The first (substantive) paragraph in the Fed's Vice Chairman's remarks is this:

> Although the economy has continued to recover and the labor market is 
> approaching our maximum employment objective, inflation has been persistently 
> below 2 percent. That has been especially true recently, as the drop in oil 
> prices over the past year, on the order of about 60 percent, has led directly 
> to lower inflation as it feeds through to lower prices of gasoline and other 
> energy items. As a result, 12-month changes in the overall personal 
> consumption expenditure (PCE) price index have recently been only a little 
> above zero (chart 1).
full remarks at         
http://www.federalreserve.gov/newsevents/speech/fischer20150829a.htm

Whatever about Fischer's views, and there is much to say about those, I will 
comment only on the first sentence.  Interesting -- no, shocking -- that the 
Fed here confesses to a "maximum employment objective."  The idea that 5.2% 
unemployment is full employment has been expressed frequently by Fed officials, 
including regional bank Presidents, e.g. the president of the San Francisco 
Fed.  To call 5.2% "full employment" is, I will say, ridiculous, but to confess 
that it is "our maximum employment objective" is to reveal powerful policy 
officials detached from the economy.

5.2% of a total labor force that has been sharply reduced by people no longer 
participating is not 5.2% of what the labor force was eight years ago.  Those 
non=participating still exist, but not in Stanley Fischer's analysis here.
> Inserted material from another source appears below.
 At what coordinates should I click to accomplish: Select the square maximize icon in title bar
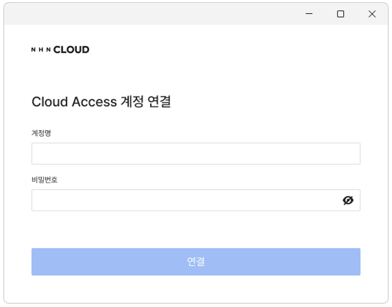pyautogui.click(x=340, y=14)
In the 1960s the national policy consensus was that 3%, not 5.2%, was full 
employment.  Whether 3% was actually some real number or whether a lower 
number,, perhaps 2% was full employment depends on which side you are on.  In 
the Kennedy administration the realists announced that driving unemployment 
down to 4% was an achievable goal.  So how did 5.2% (note the precise decimal!) 
get to be agreed upon?

When did the Fed switch from "full employment" to "our maximum employment 
objective"?  I missed that announcement.

Gene

PS   If Fischer rather than Janet Yellen has the votes, we can take this speech 
as an announcement of a September increase in the targeted interest rate.